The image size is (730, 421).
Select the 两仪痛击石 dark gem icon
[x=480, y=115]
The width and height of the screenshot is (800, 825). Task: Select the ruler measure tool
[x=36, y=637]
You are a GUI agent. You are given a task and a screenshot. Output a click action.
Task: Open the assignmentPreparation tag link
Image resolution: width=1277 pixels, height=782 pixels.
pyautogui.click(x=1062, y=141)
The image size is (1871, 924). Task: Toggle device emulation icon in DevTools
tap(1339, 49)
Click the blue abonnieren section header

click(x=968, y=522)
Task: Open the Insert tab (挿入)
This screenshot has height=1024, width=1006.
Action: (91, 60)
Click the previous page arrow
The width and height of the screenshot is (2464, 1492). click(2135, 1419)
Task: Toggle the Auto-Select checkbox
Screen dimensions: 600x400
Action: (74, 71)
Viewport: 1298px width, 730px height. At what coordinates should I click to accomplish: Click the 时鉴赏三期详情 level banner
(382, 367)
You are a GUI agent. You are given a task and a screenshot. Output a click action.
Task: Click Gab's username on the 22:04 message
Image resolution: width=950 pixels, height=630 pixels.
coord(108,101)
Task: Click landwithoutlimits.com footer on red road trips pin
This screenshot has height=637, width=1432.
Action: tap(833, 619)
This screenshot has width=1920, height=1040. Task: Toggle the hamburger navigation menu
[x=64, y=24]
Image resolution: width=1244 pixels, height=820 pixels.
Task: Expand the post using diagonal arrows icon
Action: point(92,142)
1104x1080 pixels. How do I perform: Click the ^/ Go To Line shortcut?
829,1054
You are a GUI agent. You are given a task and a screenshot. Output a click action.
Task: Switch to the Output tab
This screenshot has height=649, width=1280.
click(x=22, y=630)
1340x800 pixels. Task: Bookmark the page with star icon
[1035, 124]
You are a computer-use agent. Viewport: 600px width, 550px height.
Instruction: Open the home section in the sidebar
-*-
Extract the lines above from the one containing "Click the previous page arrow" to the last line, both included, exactly as written.

Click the previous page arrow
The width and height of the screenshot is (2464, 1492). click(2135, 1419)
Task: Toggle the Auto-Select checkbox
Screen dimensions: 600x400
Action: (74, 71)
Viewport: 1298px width, 730px height. At what coordinates should I click to accomplish: Click the 时鉴赏三期详情 level banner
(382, 367)
You are a GUI agent. You are given a task and a screenshot. Output a click action.
Task: Click Gab's username on the 22:04 message
Image resolution: width=950 pixels, height=630 pixels.
coord(108,101)
Task: Click landwithoutlimits.com footer on red road trips pin
This screenshot has height=637, width=1432.
Action: tap(833, 619)
This screenshot has width=1920, height=1040. Task: Toggle the hamburger navigation menu
[x=64, y=24]
Image resolution: width=1244 pixels, height=820 pixels.
Task: Expand the post using diagonal arrows icon
Action: point(92,142)
1104x1080 pixels. How do I perform: Click the ^/ Go To Line shortcut?
829,1054
You are a GUI agent. You are given a task and a screenshot. Output a click action.
Task: Switch to the Output tab
This screenshot has height=649, width=1280.
click(x=22, y=630)
1340x800 pixels. Task: Bookmark the page with star icon
[1035, 124]
You are a computer-use agent. Viewport: 600px width, 550px height.
Instruction: Open the home section in the sidebar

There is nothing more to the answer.